▶ [REQUIRED ACTION]:
Go through the lines of the material and count the ones with the word "computer". Give that count alone.

▶ [MATERIAL PROVIDED]:
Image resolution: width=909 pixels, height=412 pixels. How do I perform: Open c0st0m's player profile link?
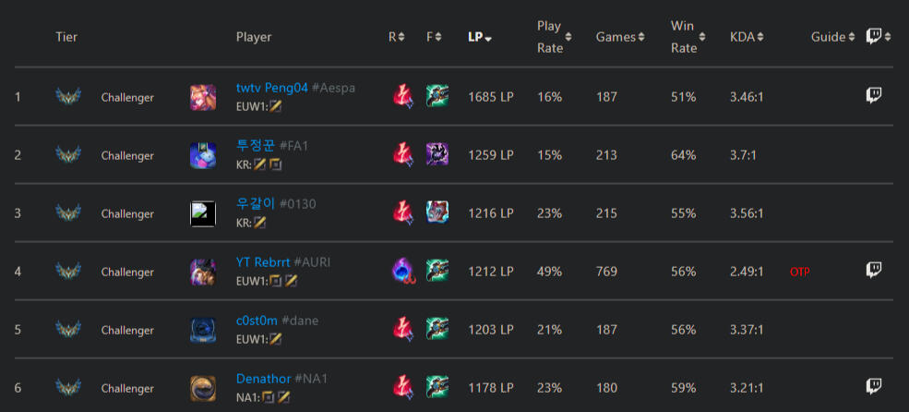tap(257, 321)
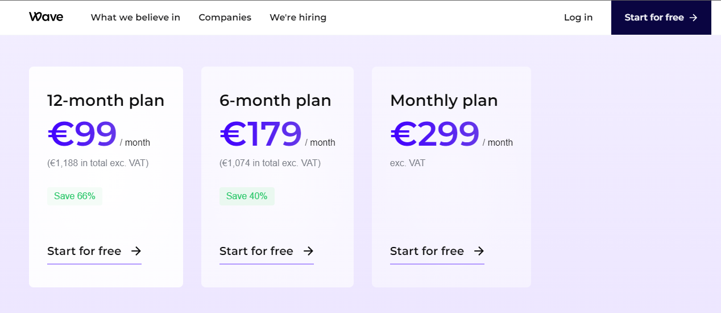The height and width of the screenshot is (313, 721).
Task: Go to the Companies nav item
Action: [225, 18]
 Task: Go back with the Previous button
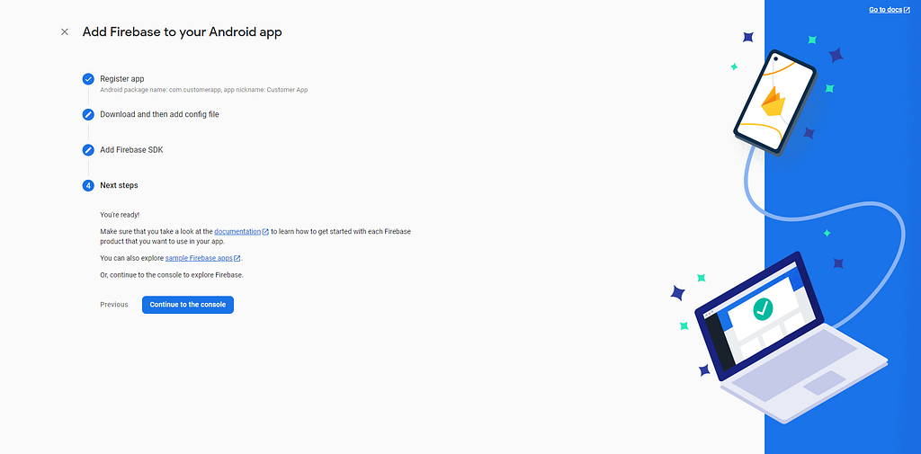pyautogui.click(x=114, y=305)
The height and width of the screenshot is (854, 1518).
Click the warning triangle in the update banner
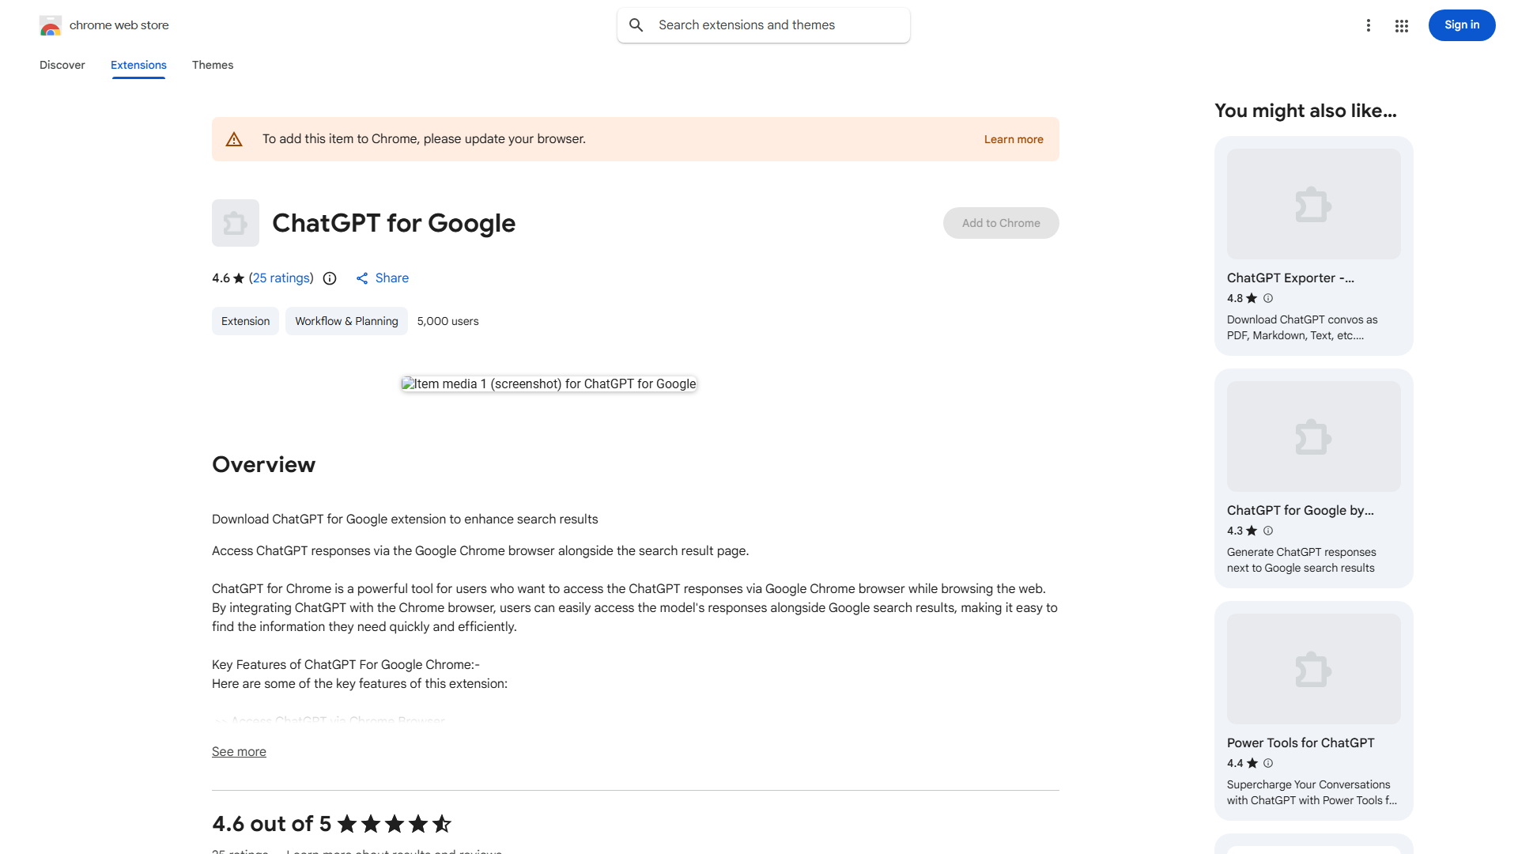[x=234, y=138]
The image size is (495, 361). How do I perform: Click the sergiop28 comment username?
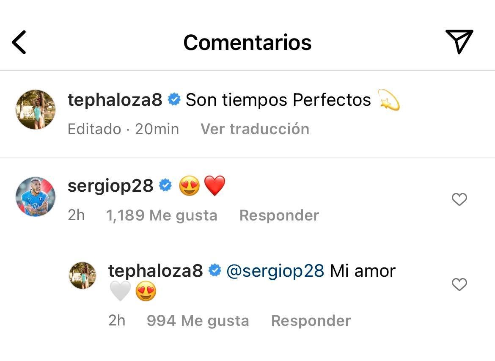point(110,186)
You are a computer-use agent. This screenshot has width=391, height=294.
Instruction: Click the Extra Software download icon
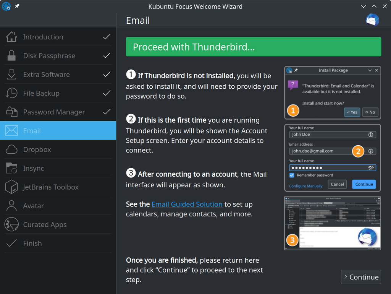[x=11, y=75]
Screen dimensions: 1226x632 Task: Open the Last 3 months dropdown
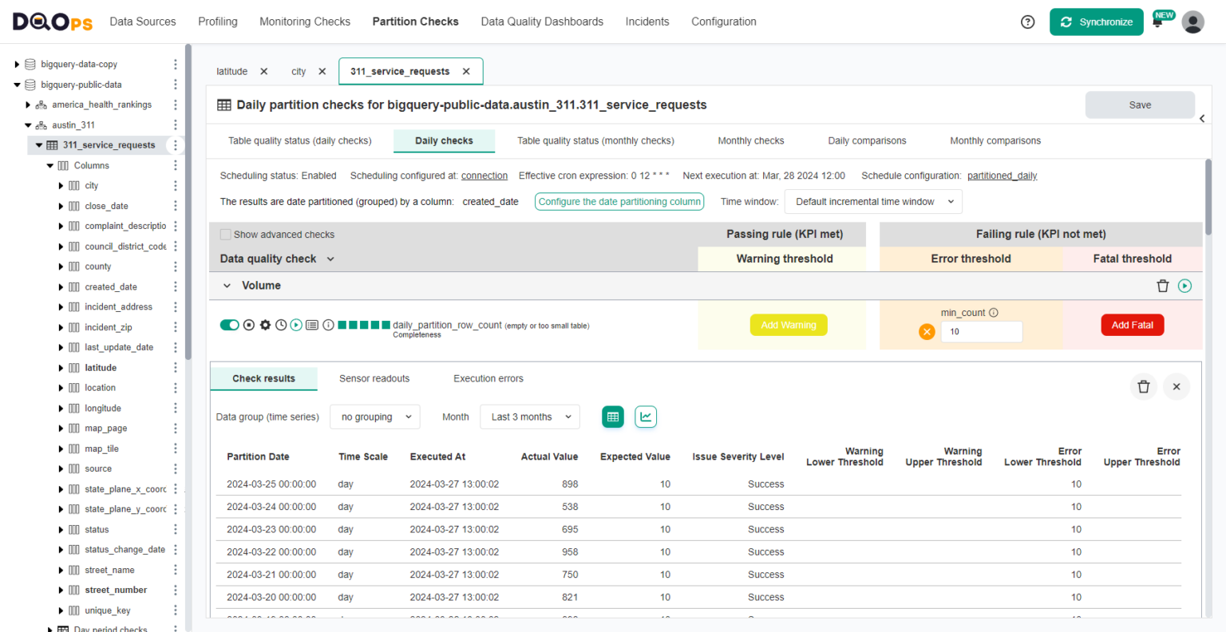tap(529, 416)
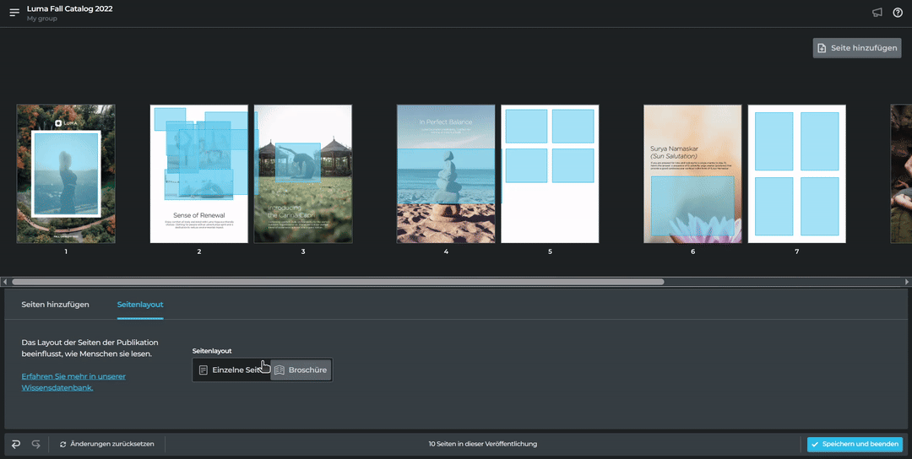The image size is (912, 459).
Task: Click the undo arrow icon
Action: [x=16, y=444]
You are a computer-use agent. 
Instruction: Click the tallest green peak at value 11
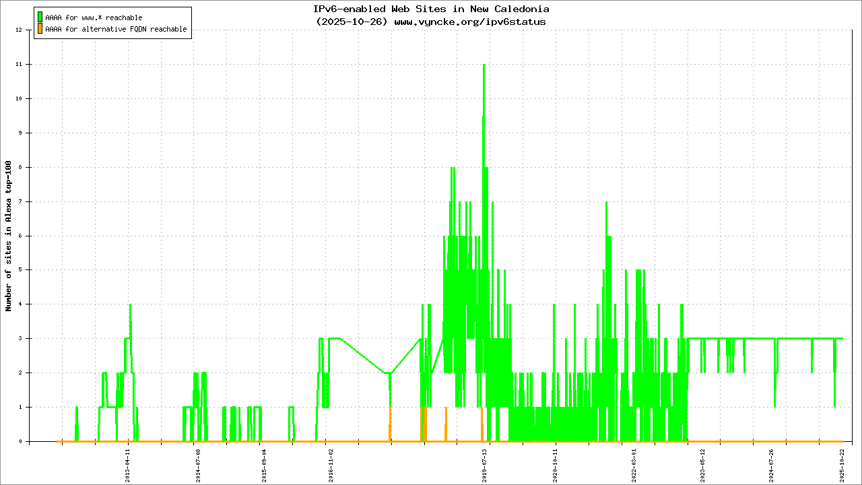pyautogui.click(x=484, y=65)
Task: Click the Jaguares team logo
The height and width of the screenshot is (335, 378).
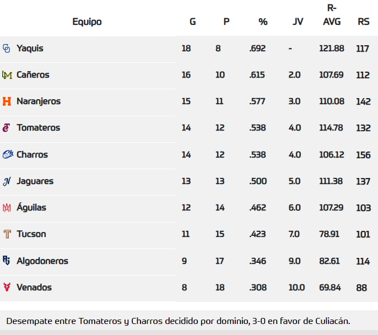Action: (7, 181)
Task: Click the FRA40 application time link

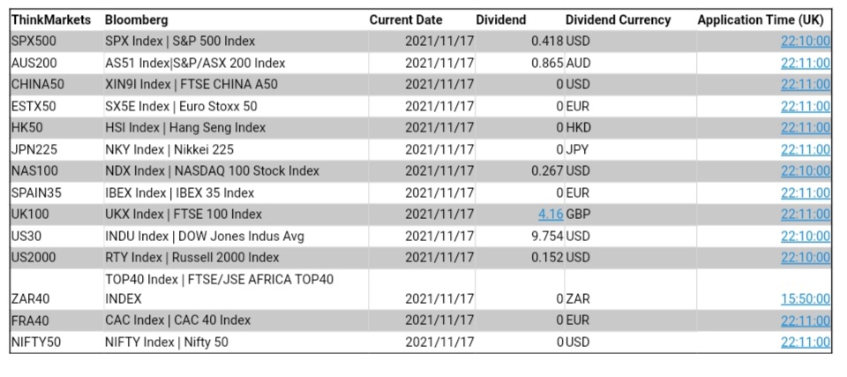Action: click(805, 320)
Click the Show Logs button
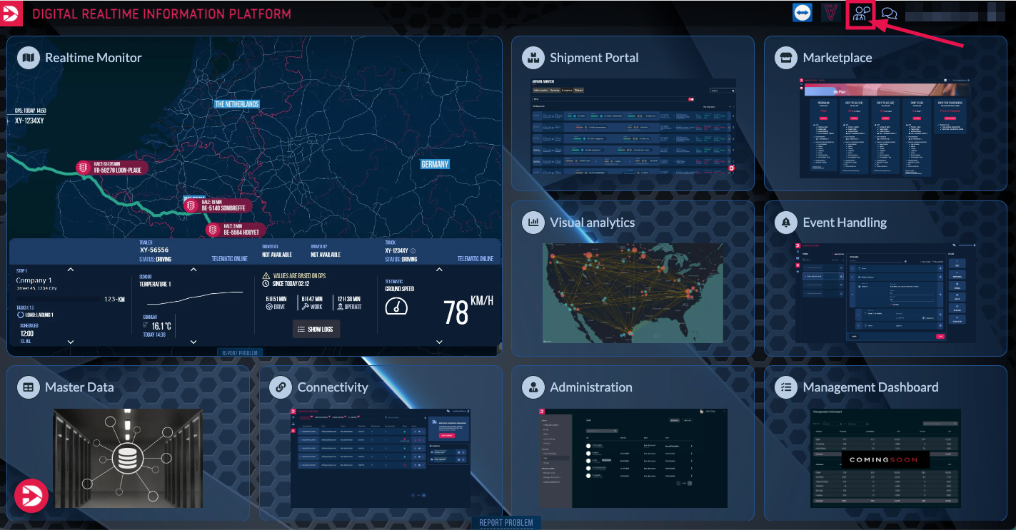Viewport: 1016px width, 530px height. point(316,329)
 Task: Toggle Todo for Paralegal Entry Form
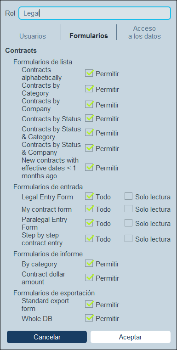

▶ [RESPONSE AREA]:
2